Fabricating aspirations of Tibetan protesters by outsiders
By Kalsang Dhondup | June 6, 2016
Being the voice for a voiceless people is a great service but being a false voice is a grave crime. For many years, westerners have tried to be the voice for marginalized people and have written extensively for academic purposes or otherwise. Some of those works are worthy to be heard, yet many of them are biased and based on personal assumptions rather than ground reality pertaining to the particular subject of their research. Is it because they have nothing to research in their own place or is it more profitable to generate works on other people? Either way, those works published by many self-acclaimed academicians on Tibet until now has been largely vague and unworthy to be considered as authentic and complete work for interested parties.

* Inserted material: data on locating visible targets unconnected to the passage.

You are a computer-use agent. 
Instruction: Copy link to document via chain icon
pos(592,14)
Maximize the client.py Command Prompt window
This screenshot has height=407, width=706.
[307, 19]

In an interview in The New York Times – “Q and A: Ben Hillman and Gray Tuttle on Ethnic Unrest in Xinjiang and Tibet” dated 26th May, 2016, two researchers shared their views regarding ethnic unrest in Xinjiang and Tibet, and from that interview I also learned that they have published a book titled ‘Ethnic Conflict and Protest in Tibet and Xinjiang: Unrest in China’s West’. It is not surprising that they have published a book related to an experience they have never lived because since 1980s, Tibet has become a hit in the literary market. Many self-acclaimed Tibetologists, Tibetan Buddhism practitioners and researchers have published tons of books and documentaries but many of them are based on second-hand information, sometimes assumed facts which are not really the truth in many cases.

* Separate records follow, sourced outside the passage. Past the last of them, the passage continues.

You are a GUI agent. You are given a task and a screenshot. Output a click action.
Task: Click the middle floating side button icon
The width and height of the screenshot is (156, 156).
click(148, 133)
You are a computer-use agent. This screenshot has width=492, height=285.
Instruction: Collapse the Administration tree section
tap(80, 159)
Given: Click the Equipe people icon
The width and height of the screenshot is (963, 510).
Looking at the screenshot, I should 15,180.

In the interview, the last question posed to them was “The Tibetan capital, Lhasa, was also the site of protests in the late 1980s. What is different about more recent unrest?” to which Mr. Gray Tuttle answered that “The biggest difference between the 1980s and 2008 and afterward is the locations and distribution of protests. Most of the demonstrations in 2008 and after took place outside the Tibetan Autonomous Region, to which they were largely confined in the 1980s. Also different is that many, if not most, of the demonstrations since 2008 are not seeking independence, but are just seeking to realize the autonomy and/or support that the state has promised.” The section of his answer that I disagree with is that he has confidently stated that most of the demonstrations since 2008 are not seeking independence, but are just seeking to realize the autonomy and/ or support that the state has promised. I really wonder on what basis he has made that claim.
Even most of the Tibetans in exile couldn’t confidently make that claim except for some Central Tibetan Administration’s leaders who, for the sake of garnering support for Middle Way Policy, have stated such views based on the words of a handful of Tibetans who have escaped from Tibet. So, how could a foreigner possibly know the true aspirations of Tibetan protesters in Tibet since 2008? It is one thing to earn your livelihood by producing materials regarding Tibet but it is totally unprofessional and unacceptable to falsely represent Tibetan people’s aspiration without any concrete data or investigation.
Maybe Mr. Tuttle made the statement based on the common slogan, “Tibet wants Freedom” raised by many of the Tibetan protesters. The Tibetan word ‘Rangwang’ comes closest to mean freedom. But when the Tibetan protesters call for freedom, it doesn’t necessarily mean that they are seeking autonomy and not independence. Their call for freedom could mean freedom from the repressive Chinese government. And Rangwang doesn’t mean autonomy; in fact, its meaning is closer to independence than autonomy. There were instances where Tibetan protesters in Tibet have specifically called for Tibetan independence but never a slogan saying let’s live under china. In 2012, a 17-yr-old Tibetan self-immolator Sangay Dolma left a photo and a note before setting herself on fire. In the photo, ‘Tibet, an independent country’ was written on her hand. It is true that there were slogans raised for freedom of religion and to allow His Holiness to come back to Tibet. But no Tibetan protester has raised any slogan about wanting or agreeing to autonomy under Chinese regime. Only Tibetan political leaders in exile have been saying that the best solution to alleviate the suffering of Tibetans inside Tibet is to achieve autonomy, which they think is more practical than seeking independence and mutually beneficial to both the parties, when in fact it is not. If it had been mutually beneficial, China would have agreed to the autonomy proposal by now.
Tibetans have been enduring repressive policies of the Chinese Communist regime for a long time and until now, no collective data or survey has been done from which an authoritative conclusion can be drawn whether Tibetans in Tibet aspire for autonomy or independence from China. Merely concluding the aspirations of a whole people by just watching from afar and relating on few vague aspects is not only untrue but disrespectful to that people.
Kalsang Dhondup is a reporter cum translator for Bod-Kyi-Bangchen newspaper, one of the most read independent Tibetan language newspaper.
Views expressed in this article are that of the author and must not be attributed to Tibet Express.